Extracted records

::::

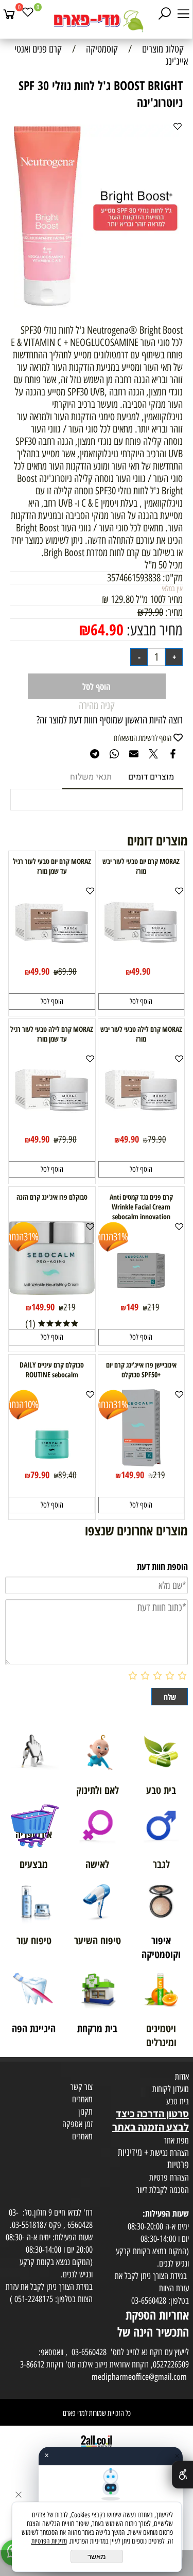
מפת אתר (176, 2140)
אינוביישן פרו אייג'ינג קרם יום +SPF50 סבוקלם (141, 1369)
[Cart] (9, 14)
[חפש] (165, 14)
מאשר (96, 2556)
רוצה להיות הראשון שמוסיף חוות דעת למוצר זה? (110, 720)
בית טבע (177, 2101)
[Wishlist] (28, 14)
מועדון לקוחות (170, 2089)
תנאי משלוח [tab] (91, 777)
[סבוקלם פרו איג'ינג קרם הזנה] (52, 1291)
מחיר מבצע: (153, 629)
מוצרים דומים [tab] (151, 777)
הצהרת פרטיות (169, 2177)
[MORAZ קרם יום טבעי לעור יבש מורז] (141, 959)
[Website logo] (96, 20)
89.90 (67, 971)
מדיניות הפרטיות (49, 2541)
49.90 (140, 971)
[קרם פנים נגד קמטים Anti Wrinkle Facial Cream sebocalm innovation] (141, 1295)
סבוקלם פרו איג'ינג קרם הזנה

::::

• REQUIRED WORK: Word for word, restate the lines above from the first through the one that contains "הצהרת פרטיות (169, 2177)", and exclude all pictures.

• ANSWER FOR THIS EXERCISE:
מפת אתר (176, 2140)
אינוביישן פרו אייג'ינג קרם יום +SPF50 סבוקלם (141, 1369)
[Cart] (9, 14)
[חפש] (165, 14)
מאשר (96, 2556)
רוצה להיות הראשון שמוסיף חוות דעת למוצר זה? (110, 720)
בית טבע (177, 2101)
[Wishlist] (28, 14)
מועדון לקוחות (170, 2089)
תנאי משלוח [tab] (91, 777)
[סבוקלם פרו איג'ינג קרם הזנה] (52, 1291)
מחיר מבצע: (153, 629)
מוצרים דומים [tab] (151, 777)
הצהרת פרטיות (169, 2177)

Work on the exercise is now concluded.